Thar zeigte Arha die vielen Gucklöcher, durch die man hinunter schauen konnte ins Labyrinth, und die es in jedem Gebäude und Tempel der Stätte gab, selbst unter den Felsen draußen waren sie zu finden. Das Spinngewebe der unterirdischen Gänge zog sich überall unter der Stätte dahin und erstreckte sich selbst jenseits der Mauern. Die Gänge verliefen meilenweit in der Dunkelheit. Kein Mensch außer ihr, den zwei Hohepriesterinnen und ihren eigensten Dienern, den Eunuchen Manan, Uahto und Duby, wußten überhaupt, daß ein Labyrinth existierte und unter jedem ihrer Schritte lag, den sie hier oben machten. Unter den anderen Bewohnern der Stätte gingen ungenaue Gerüchte um, alle wußten zwar, daß es Höhlen oder irgendwelche Gewölbe unter den Gräbern gab, aber niemand zeigte großes Interesse an Dingen, die mit den Namenlosen zusammenhingen, und an den Orten, die ihnen geweiht waren. Vielleicht glaubten sie, daß es besser sei, wenig darüber zu wissen. Arha war natürlich sehr neugierig, und da sie wußte, daß es Gucklöcher in das Labyrinth gab, hatte sie nach ihnen gesucht, doch sie waren so gut verborgen, daß sie kein einziges gefunden hatte. Sie befanden sich zwischen den Steinplatten des Bodens, auf dem Wüstengrund, selbst in ihrem eigenen Haus, und sie fand es erst, nachdem Thar sie darauf aufmerksam gemacht hatte.

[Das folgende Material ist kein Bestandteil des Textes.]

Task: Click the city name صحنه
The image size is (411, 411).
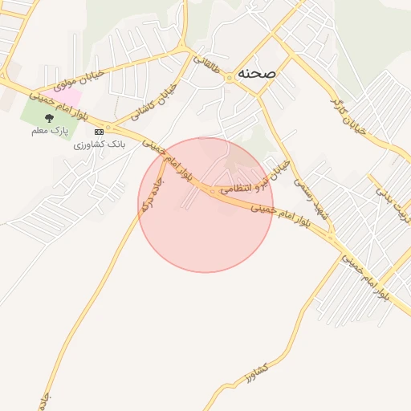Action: [257, 72]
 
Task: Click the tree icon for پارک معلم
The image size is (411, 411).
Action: [50, 118]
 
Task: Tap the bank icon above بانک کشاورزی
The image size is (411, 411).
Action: [99, 131]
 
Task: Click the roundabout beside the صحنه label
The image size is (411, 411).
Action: [230, 77]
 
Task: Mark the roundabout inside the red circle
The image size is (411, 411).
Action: [211, 191]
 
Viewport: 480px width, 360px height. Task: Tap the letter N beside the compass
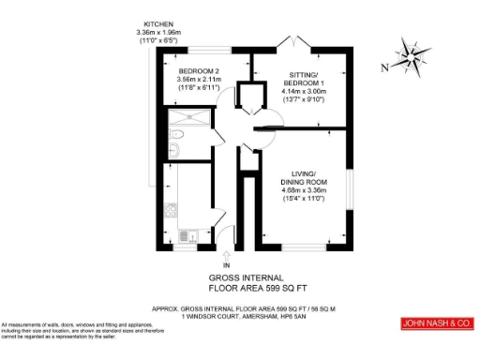point(385,67)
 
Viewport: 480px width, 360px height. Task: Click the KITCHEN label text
point(158,23)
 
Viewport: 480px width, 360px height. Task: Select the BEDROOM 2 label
point(199,71)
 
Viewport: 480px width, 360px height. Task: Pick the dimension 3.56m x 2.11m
point(199,80)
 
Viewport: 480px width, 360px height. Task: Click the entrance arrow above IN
point(226,252)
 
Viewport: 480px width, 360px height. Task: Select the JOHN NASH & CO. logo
point(436,323)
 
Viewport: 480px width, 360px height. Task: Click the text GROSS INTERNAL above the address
point(239,278)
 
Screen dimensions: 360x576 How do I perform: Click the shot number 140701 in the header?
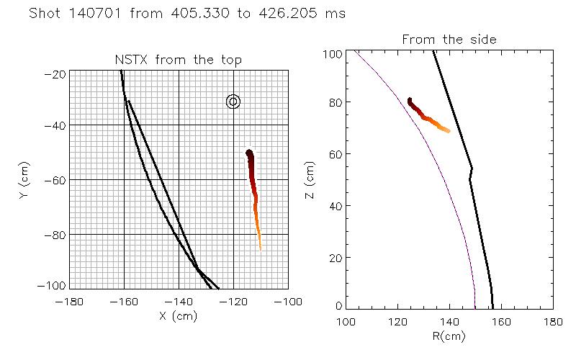pos(104,14)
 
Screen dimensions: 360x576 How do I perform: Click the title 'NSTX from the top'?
pos(179,60)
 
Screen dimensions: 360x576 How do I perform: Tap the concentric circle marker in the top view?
pos(233,102)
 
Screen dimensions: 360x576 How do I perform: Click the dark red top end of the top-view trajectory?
pos(249,153)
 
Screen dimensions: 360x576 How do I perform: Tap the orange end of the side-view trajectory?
pos(448,130)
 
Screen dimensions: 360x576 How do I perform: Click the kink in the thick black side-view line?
pos(472,170)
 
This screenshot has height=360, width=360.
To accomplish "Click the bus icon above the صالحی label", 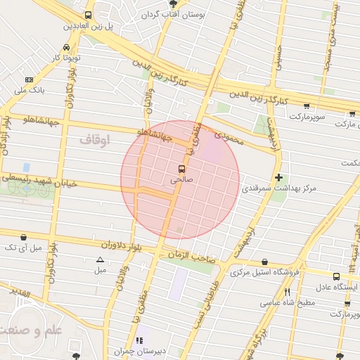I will (x=181, y=169).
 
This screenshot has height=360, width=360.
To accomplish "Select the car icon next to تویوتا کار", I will (x=65, y=47).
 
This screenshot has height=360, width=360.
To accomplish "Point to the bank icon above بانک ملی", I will (x=29, y=80).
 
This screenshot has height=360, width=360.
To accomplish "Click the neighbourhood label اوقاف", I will (x=94, y=140).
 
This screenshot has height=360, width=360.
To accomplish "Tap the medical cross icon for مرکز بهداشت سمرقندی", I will (x=279, y=178).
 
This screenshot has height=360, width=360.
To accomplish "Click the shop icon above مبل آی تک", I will (x=25, y=237).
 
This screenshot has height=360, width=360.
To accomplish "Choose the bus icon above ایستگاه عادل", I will (x=336, y=277).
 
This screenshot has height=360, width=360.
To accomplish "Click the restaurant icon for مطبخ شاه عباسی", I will (x=286, y=292).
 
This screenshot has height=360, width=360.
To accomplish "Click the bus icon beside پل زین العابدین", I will (x=88, y=15).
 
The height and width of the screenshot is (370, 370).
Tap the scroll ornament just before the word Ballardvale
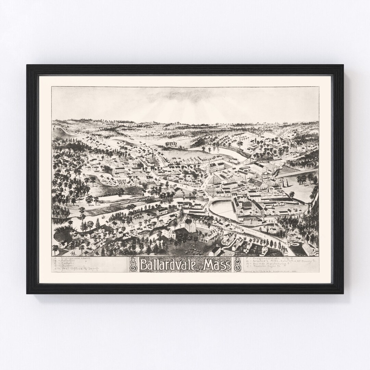point(133,265)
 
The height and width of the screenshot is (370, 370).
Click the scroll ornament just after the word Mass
point(237,265)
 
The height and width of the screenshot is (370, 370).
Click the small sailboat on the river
point(103,217)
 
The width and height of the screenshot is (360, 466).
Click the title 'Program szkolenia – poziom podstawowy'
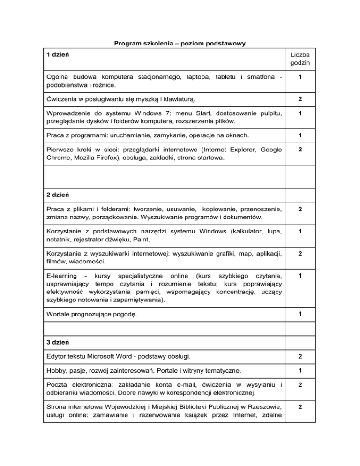point(180,44)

In einer Nacht zu Beginn des Frühjahrs nahm sie eine Kerzenlaterne und ging hinunter, ohne sie anzuzünden. Sie ging durch das Untergrab bis zur zweiten Öffnung links am Gang, der von der Tür zwischen den roten Felsen hineinführte.

Sie machte dreißig Schritte in die Dunkelheit hinein und trat dann durch eine Tür, deren Eisenrahmen sie in der Wand ertastete: Hier war die Grenze ihrer bisherigen Expeditionen, weiter war sie noch nie gekommen. Jetzt ging sie durch die eiserne Tür in den Gang hinein, und als er allmählich nach rechts abbog, zündete sie ihre Kerze an und schaute sich um.

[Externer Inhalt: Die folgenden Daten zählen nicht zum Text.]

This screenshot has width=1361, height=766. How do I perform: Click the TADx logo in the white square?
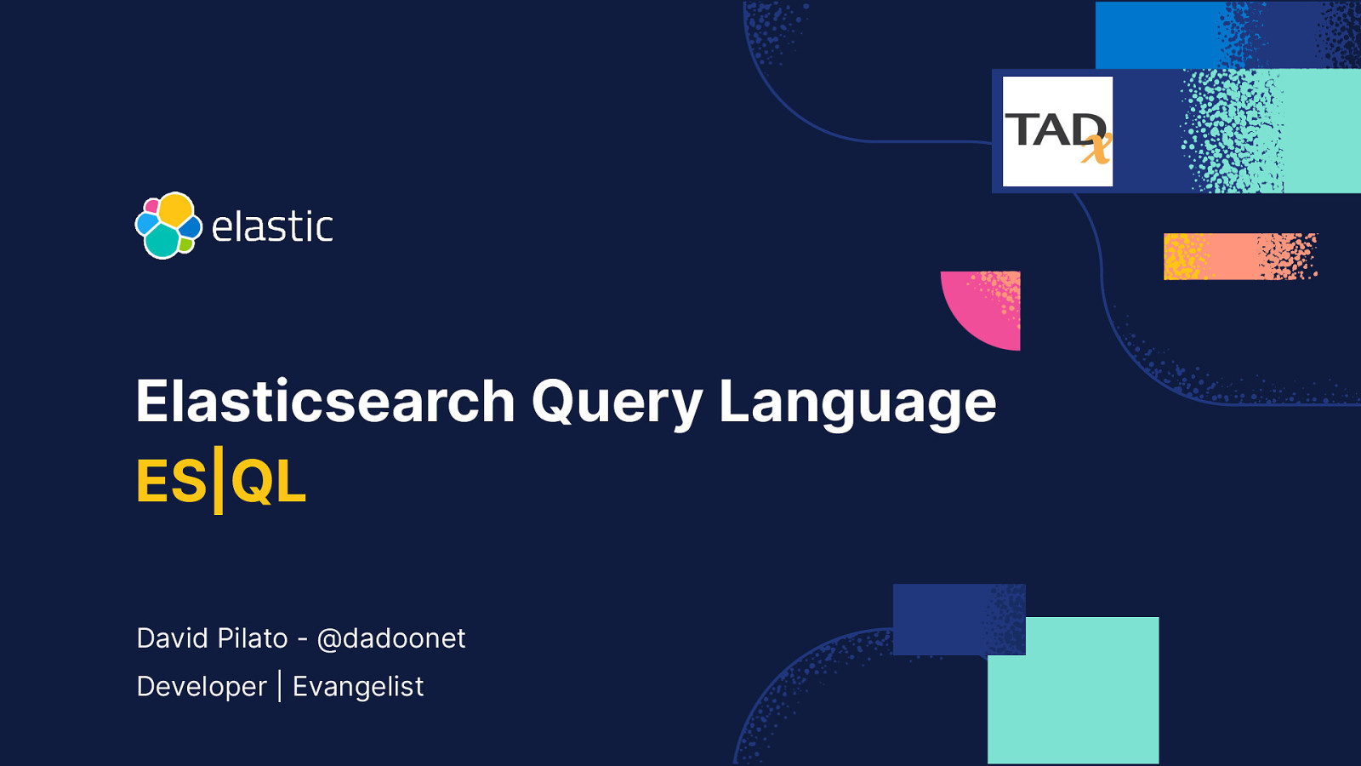pos(1057,131)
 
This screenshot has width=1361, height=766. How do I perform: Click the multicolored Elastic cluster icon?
pos(168,226)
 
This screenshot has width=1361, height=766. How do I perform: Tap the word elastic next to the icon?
pos(272,227)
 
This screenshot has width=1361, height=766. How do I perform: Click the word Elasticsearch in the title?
pos(326,402)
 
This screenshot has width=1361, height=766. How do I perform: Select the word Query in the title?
pos(617,402)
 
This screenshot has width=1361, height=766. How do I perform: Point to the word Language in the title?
pos(857,402)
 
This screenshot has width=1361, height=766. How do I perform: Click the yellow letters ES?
pos(171,482)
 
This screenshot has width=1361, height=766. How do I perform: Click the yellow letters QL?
pos(268,482)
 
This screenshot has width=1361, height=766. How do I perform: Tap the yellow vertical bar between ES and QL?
pos(218,481)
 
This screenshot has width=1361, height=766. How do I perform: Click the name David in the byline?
pos(174,638)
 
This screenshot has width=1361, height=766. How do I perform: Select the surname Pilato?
pos(253,638)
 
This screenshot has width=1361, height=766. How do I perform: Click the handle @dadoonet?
pos(391,638)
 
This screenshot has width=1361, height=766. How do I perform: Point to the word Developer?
pos(202,687)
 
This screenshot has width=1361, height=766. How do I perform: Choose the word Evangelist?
pos(358,687)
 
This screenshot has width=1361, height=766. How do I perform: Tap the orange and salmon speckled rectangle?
pos(1239,256)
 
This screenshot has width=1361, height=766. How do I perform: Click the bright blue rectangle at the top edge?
pos(1157,34)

Hier war es gestattet, Licht zu machen. Sie hatte das Untergrab verlassen. Sie befand sich jetzt an einem weniger heiligen, doch vielleicht fürchterlicheren Ort: sie war im Labyrinth.

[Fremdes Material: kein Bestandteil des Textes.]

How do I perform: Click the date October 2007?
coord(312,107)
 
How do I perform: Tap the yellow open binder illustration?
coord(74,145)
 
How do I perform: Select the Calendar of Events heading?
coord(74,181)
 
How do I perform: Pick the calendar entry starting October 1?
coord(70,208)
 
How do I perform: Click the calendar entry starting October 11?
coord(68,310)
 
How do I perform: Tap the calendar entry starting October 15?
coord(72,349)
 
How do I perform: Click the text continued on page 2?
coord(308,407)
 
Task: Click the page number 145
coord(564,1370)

Nackte rauhe Felswände wölbten sich über ihr und umgaben sie in dem kleinen Lichtkreis. Es roch nach Verwesung. Vor und hinter ihr gähnte der schwarze Gang.

Alle Gänge, die sie überquerte und durchschritt, waren gleich. Sie paßte sorgfältig auf und zählte alle Biegungen und Öffnungen, während sie sich Thars Anweisungen laut vorsagte, obwohl sie diese genau kannte. Sie konnte es sich nicht leisten, sich hier zu verirren. Im Untergrab und in den kleinen Gängen darum herum würden Kossil oder Thar oder auch Manan sie wiederfinden. Manan hatte sie ein paar Mal mit hinuntergenommen. Aber hier war noch keiner vor ihr gewesen: sie war die einzige. Es würde ihr wenig nutzen, wenn die anderen im Untergrab nach ihr rufen würden und sie eine halbe Meile weiter weg im Schneckengewinde irgendeines Gangs steckte. Sie stellte sich vor, wie sie das Echo ihrer Stimmen hörte, das die Gänge entlang hallte, wie sie versuchen würde, sie zu erreichen, aber, völlig verloren, würde sie sich nur noch weiter von ihnen entfernen. Sie konnte sich das so deutlich vorstellen, daß sie innehielt und sich einbildete, eine Stimme zu vernehmen, die nach ihr rief. Aber alles war still. Sie würde sich nicht verirren. Sie paßte scharf auf. Hier war ihr Reich, ihr eigenstes Gebiet. Die Mächte der Dunkelheit, die Namenlosen, würden ihre Schritte leiten, wie sie die Schritte jedes anderen Sterblichen, der sich ins Labyrinth wagte, irreführen würden.

Das erste Mal ging sie nicht weit, aber doch weit genug, um dieses seltsame, bittere und zugleich angenehme Gefühl der Einsamkeit und der Unabhängigkeit zu verspüren, das in ihr stark wurde, das sie immer wieder zurücktrieb und doch jedes Mal etwas weiter zu gehen veranlaßte. Sie erreichte den Bemalten Raum und die Sechs Wege, folgte dem langen Außentunnel und drang durch das Gewirr der Gänge, die in den Knochenraum führten.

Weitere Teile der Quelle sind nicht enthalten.